■ What this task involves ■
Keep each line of the material that includes "Toggle", and leave out the rest.

■ Entries supplied ■
========================

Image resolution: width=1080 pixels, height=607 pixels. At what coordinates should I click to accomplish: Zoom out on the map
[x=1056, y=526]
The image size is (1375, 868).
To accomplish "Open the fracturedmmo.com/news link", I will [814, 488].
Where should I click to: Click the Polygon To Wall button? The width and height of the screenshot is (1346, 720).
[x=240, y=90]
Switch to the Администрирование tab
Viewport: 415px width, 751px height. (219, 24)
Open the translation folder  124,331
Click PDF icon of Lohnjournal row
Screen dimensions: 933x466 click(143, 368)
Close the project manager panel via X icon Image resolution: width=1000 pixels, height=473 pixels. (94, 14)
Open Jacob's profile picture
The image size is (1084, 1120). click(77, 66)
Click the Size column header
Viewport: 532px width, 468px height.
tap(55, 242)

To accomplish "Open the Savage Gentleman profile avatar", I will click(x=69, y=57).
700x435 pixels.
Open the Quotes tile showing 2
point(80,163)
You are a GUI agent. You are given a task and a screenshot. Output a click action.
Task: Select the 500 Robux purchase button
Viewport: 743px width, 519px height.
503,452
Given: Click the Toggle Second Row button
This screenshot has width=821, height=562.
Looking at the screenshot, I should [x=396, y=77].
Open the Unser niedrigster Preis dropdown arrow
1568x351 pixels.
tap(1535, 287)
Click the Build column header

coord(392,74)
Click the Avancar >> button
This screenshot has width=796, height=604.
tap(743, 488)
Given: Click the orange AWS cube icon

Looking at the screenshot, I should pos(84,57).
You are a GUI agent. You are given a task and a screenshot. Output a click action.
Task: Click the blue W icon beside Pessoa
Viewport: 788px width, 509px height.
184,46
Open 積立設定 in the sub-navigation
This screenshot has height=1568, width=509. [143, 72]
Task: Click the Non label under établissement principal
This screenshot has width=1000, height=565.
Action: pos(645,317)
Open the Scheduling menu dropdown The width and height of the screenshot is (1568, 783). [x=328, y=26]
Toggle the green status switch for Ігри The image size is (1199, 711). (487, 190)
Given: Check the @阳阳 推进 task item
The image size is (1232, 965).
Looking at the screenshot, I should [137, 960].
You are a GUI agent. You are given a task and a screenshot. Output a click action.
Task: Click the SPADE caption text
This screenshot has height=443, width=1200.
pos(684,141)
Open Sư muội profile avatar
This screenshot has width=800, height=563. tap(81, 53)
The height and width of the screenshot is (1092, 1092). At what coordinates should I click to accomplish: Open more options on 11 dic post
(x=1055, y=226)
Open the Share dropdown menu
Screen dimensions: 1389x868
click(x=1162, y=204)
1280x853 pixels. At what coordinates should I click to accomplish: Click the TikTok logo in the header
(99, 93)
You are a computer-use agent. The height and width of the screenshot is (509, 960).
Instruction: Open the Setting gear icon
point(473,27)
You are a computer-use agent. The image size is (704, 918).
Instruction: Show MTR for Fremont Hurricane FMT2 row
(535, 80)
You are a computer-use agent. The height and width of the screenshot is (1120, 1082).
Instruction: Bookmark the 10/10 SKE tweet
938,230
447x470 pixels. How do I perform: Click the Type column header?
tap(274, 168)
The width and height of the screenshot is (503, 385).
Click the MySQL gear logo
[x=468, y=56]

========================

■ Output for this task ■
Given: Click the Toggle Second Row button
Toggle the green status switch for Ігри The image size is (1199, 711). (487, 190)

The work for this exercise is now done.